Race condition with setpgid


While working on a program for my OS class, I discovered an interesting case involving a what appears to be a race condition involving setpgid.

Compile each program below separately. After executing ./test 3 (or any number > 2), ps jx will show that all of the infy processes have been placed in the same group. ./test 2 will present an error that setpgid has failed attempting to move the last process. Uncommenting the "fix me" line will cause ./test 2 to work as expected.

Can anyone offer an explanation or solution?

// test.c
#include <unistd.h>
#include <stdio.h>
#include <stdlib.h>

char* args[] = {
  "./infy",
  NULL
};

int main(int argc, char* argv[])
{
  if (argc != 2)
  {
    fprintf(stderr, "Usage: %s [num]\n", argv[0]);
    return 1;
  }
  int num = strtol(argv[1], NULL, 10);
  if (num < 2)
  {
    fprintf(stderr, "Invalid number of processes\n");
    return 1;
  }

  pid_t pid = fork();
  if (pid > 0)
  {
    int s;
    waitpid(pid, &s, 0);
    fprintf(stderr, "Children done\n");
  }
  else
  {
    pid_t pgid = -1;
    int i;
    for (i = 1; i < num; i++)
    {
      pid_t pid2 = fork();
      if (pid2 > 0)
      {
        if (pgid == -1)
        {
          pgid = pid2;
        }
      }
      else
      {
        if (setpgid(0, pgid == -1 ? 0 : pgid) != 0)
        {
          perror("setpgid failed in non-last process");
        }
        execve(args[0], args, NULL);
        perror("exec failed");
        exit(1);
      }
    }

    // uncomment me to fix
    //fprintf(stderr, "pgid %d\n", pgid);
    if (setpgid(0, pgid) != 0)
    {
      perror("setpgid failed in last process");
    }
    execve(args[0], args, NULL);
    perror("exec failed");
    exit(1);
  }
} 

Where "infy" is a separate program:

// infy.c
#include <unistd.h>

int main()
{
  while (1)
  {
    sleep(1);
  }
} 

Solution

  • I figured it out, finally. When setpgid failed, errno was set to EPERM. One of the possible errors on the man page for EPERM is:

    The value of the pgid argument is valid but does not match the process ID of the process indicated by the pid argument and there is no process with a process group ID that matches the value of the pgid argument in the same session as the calling process.
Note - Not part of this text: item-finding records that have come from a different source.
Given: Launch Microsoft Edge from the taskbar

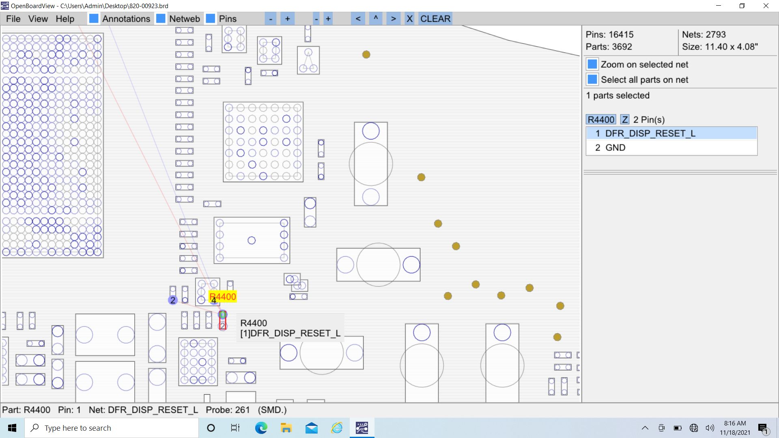Looking at the screenshot, I should 261,428.
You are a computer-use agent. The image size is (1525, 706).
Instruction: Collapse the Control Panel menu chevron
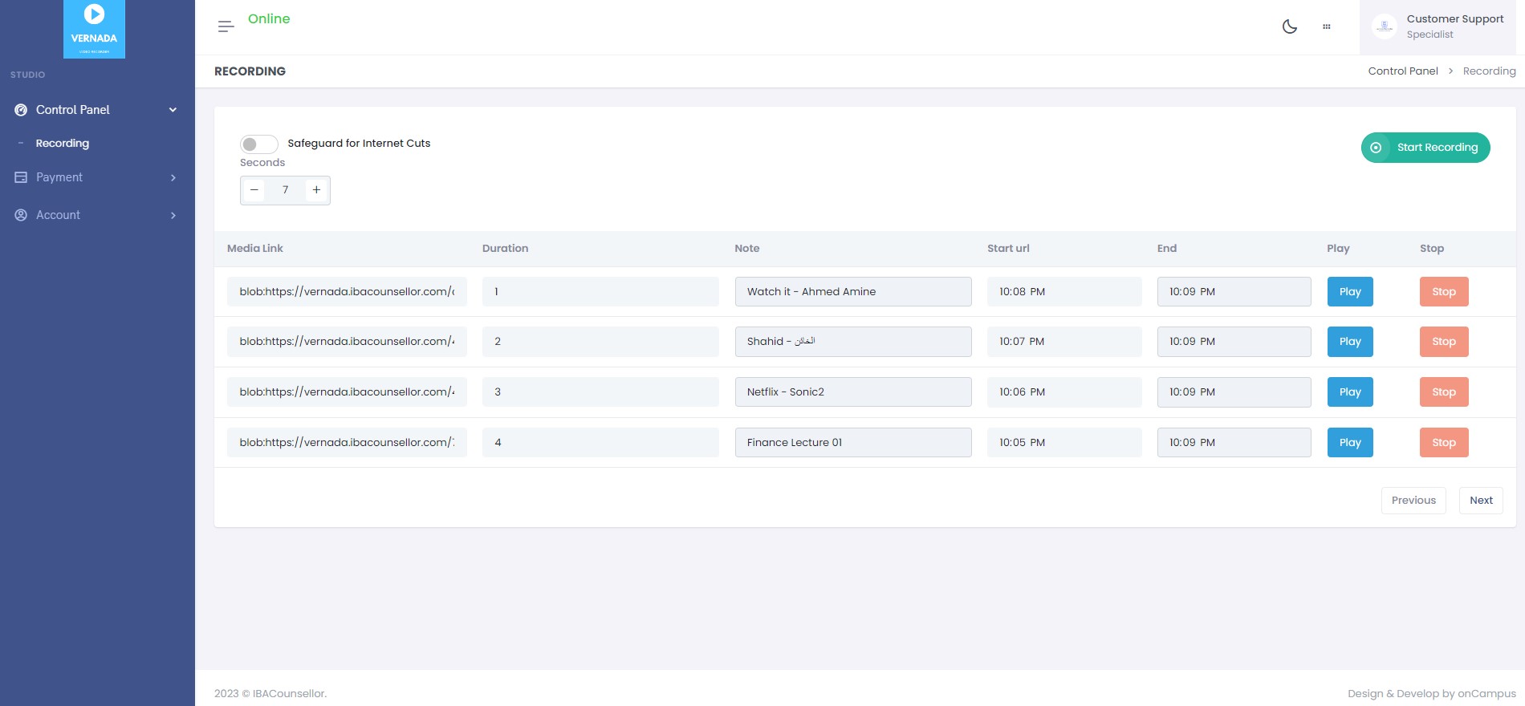(173, 110)
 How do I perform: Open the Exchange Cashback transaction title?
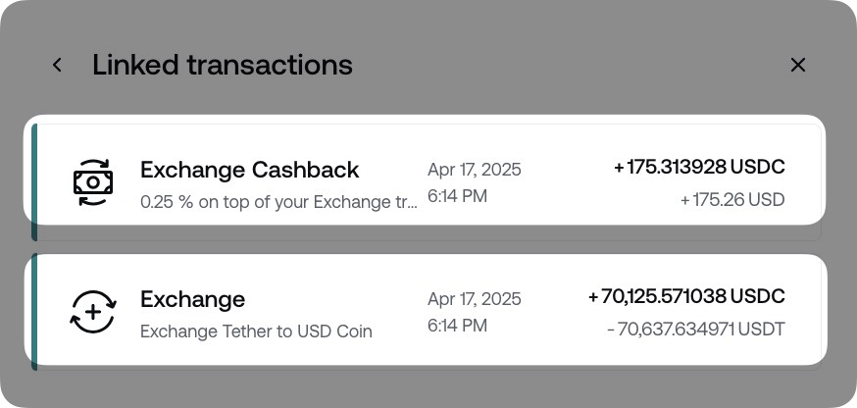[249, 170]
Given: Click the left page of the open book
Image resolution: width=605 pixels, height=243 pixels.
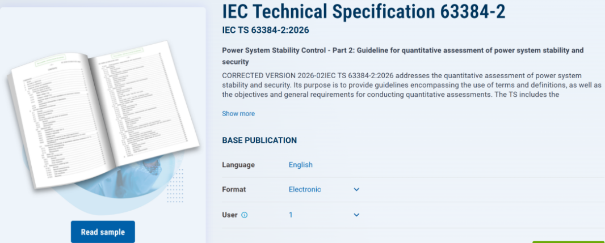Looking at the screenshot, I should (x=57, y=125).
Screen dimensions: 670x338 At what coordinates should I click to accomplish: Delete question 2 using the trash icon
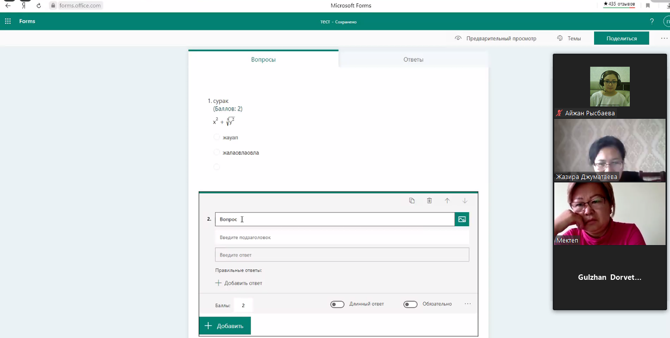tap(429, 201)
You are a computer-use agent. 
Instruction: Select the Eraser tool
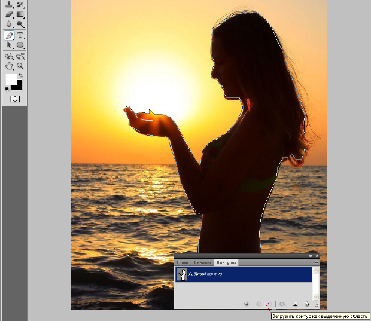pyautogui.click(x=9, y=14)
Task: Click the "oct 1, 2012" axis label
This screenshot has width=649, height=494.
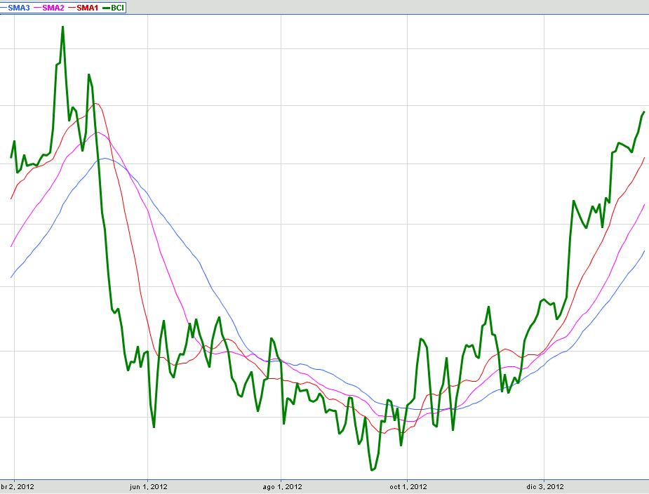Action: pos(408,486)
    The race condition in this case is whether the child process can set its pgid before the parent does. If the child wins the race, all is well. If the parent wins the race, the process group it is attempting to set doesn't exist yet, and setpgid fails.

    The solution is for the parent process to set the child's group id immediately after the first fork, by calling setpgid(pid2, pid2) in the if (pgid == -1) block.

    Also relevant, from the man page:

    To provide tighter security, setpgid() only allows the calling process to join a process group already in use inside its session or create a new process group whose process group ID was equal to its process ID.